§ To do
Copy out all of these lines unchanged.

* Begin Records supplied *

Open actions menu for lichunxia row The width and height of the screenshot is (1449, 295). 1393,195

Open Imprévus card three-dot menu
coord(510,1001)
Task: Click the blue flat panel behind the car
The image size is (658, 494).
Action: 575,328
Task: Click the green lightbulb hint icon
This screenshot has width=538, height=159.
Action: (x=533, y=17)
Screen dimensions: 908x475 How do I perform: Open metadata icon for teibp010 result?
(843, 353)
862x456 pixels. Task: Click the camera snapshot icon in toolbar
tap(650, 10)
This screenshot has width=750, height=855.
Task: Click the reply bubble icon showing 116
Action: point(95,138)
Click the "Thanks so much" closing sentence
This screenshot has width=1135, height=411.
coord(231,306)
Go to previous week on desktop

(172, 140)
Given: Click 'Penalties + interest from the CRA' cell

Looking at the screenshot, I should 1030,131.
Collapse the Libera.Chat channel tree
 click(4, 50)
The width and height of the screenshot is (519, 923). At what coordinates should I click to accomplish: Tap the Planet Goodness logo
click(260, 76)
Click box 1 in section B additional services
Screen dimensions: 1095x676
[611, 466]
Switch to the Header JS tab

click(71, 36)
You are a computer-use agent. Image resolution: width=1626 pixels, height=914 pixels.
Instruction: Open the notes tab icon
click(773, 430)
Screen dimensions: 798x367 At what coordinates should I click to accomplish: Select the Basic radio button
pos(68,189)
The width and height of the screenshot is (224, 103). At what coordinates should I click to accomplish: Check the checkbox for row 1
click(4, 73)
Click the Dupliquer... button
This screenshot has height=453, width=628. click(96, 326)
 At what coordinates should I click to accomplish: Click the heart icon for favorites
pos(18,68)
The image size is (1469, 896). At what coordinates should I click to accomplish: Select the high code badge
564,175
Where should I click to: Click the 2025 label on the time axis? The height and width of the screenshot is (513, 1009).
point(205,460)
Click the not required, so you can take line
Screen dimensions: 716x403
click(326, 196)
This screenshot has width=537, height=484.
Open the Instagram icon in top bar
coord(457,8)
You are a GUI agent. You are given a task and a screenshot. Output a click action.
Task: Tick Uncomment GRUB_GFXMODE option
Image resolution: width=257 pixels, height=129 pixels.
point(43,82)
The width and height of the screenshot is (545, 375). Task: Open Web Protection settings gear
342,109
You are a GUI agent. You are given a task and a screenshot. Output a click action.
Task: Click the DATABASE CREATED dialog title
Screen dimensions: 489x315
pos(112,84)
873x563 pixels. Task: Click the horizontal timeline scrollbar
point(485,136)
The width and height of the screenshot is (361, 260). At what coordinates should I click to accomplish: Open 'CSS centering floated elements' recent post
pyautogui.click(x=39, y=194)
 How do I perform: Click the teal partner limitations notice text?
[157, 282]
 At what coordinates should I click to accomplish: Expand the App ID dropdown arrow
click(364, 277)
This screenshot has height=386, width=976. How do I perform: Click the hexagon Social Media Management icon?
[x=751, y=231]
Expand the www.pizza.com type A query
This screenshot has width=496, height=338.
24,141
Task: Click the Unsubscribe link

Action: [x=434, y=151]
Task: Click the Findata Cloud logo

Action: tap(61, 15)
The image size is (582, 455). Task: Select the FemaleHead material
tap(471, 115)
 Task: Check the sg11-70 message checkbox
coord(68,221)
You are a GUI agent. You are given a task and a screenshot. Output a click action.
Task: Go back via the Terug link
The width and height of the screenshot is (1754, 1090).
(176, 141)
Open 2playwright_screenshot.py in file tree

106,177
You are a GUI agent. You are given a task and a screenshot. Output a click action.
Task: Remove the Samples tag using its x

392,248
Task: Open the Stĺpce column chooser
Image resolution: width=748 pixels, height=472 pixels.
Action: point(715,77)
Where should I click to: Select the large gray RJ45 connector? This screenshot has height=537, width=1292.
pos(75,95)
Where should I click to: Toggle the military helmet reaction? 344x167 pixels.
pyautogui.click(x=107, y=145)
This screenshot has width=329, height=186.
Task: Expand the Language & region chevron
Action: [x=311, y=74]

* End Records supplied *

§ Exercise solution
Open actions menu for lichunxia row The width and height of the screenshot is (1449, 295). 1393,195

Open Imprévus card three-dot menu
coord(510,1001)
Task: Click the blue flat panel behind the car
The image size is (658, 494).
Action: 575,328
Task: Click the green lightbulb hint icon
This screenshot has width=538, height=159.
Action: (x=533, y=17)
Screen dimensions: 908x475 How do I perform: Open metadata icon for teibp010 result?
(843, 353)
862x456 pixels. Task: Click the camera snapshot icon in toolbar
tap(650, 10)
This screenshot has width=750, height=855.
Task: Click the reply bubble icon showing 116
Action: point(95,138)
Click the "Thanks so much" closing sentence
This screenshot has width=1135, height=411.
coord(231,306)
Go to previous week on desktop

(172, 140)
Given: Click 'Penalties + interest from the CRA' cell

Looking at the screenshot, I should 1030,131.
Collapse the Libera.Chat channel tree
 click(4, 50)
The width and height of the screenshot is (519, 923). At what coordinates should I click to accomplish: Tap the Planet Goodness logo
click(260, 76)
Click box 1 in section B additional services
Screen dimensions: 1095x676
[611, 466]
Switch to the Header JS tab

click(71, 36)
You are a computer-use agent. Image resolution: width=1626 pixels, height=914 pixels.
Instruction: Open the notes tab icon
click(773, 430)
Screen dimensions: 798x367 At what coordinates should I click to accomplish: Select the Basic radio button
pos(68,189)
The width and height of the screenshot is (224, 103). At what coordinates should I click to accomplish: Check the checkbox for row 1
click(4, 73)
Click the Dupliquer... button
This screenshot has height=453, width=628. click(96, 326)
 At what coordinates should I click to accomplish: Click the heart icon for favorites
pos(18,68)
The image size is (1469, 896). At what coordinates should I click to accomplish: Select the high code badge
564,175
Where should I click to: Click the 2025 label on the time axis? The height and width of the screenshot is (513, 1009).
point(205,460)
Click the not required, so you can take line
Screen dimensions: 716x403
click(326, 196)
This screenshot has width=537, height=484.
Open the Instagram icon in top bar
coord(457,8)
You are a GUI agent. You are given a task and a screenshot. Output a click action.
Task: Tick Uncomment GRUB_GFXMODE option
Image resolution: width=257 pixels, height=129 pixels.
point(43,82)
The width and height of the screenshot is (545, 375). Task: Open Web Protection settings gear
342,109
You are a GUI agent. You are given a task and a screenshot. Output a click action.
Task: Click the DATABASE CREATED dialog title
Screen dimensions: 489x315
pos(112,84)
873x563 pixels. Task: Click the horizontal timeline scrollbar
point(485,136)
The width and height of the screenshot is (361, 260). At what coordinates should I click to accomplish: Open 'CSS centering floated elements' recent post
pyautogui.click(x=39, y=194)
 How do I perform: Click the teal partner limitations notice text?
[157, 282]
 At what coordinates should I click to accomplish: Expand the App ID dropdown arrow
click(364, 277)
This screenshot has height=386, width=976. How do I perform: Click the hexagon Social Media Management icon?
[x=751, y=231]
Expand the www.pizza.com type A query
This screenshot has width=496, height=338.
24,141
Task: Click the Unsubscribe link

Action: [x=434, y=151]
Task: Click the Findata Cloud logo

Action: tap(61, 15)
The image size is (582, 455). Task: Select the FemaleHead material
tap(471, 115)
 Task: Check the sg11-70 message checkbox
coord(68,221)
You are a GUI agent. You are given a task and a screenshot. Output a click action.
Task: Go back via the Terug link
The width and height of the screenshot is (1754, 1090).
(176, 141)
Open 2playwright_screenshot.py in file tree

106,177
You are a GUI agent. You are given a task and a screenshot. Output a click action.
Task: Remove the Samples tag using its x

392,248
Task: Open the Stĺpce column chooser
Image resolution: width=748 pixels, height=472 pixels.
Action: point(715,77)
Where should I click to: Select the large gray RJ45 connector? This screenshot has height=537, width=1292.
pos(75,95)
Where should I click to: Toggle the military helmet reaction? 344x167 pixels.
pyautogui.click(x=107, y=145)
This screenshot has width=329, height=186.
Task: Expand the Language & region chevron
Action: [x=311, y=74]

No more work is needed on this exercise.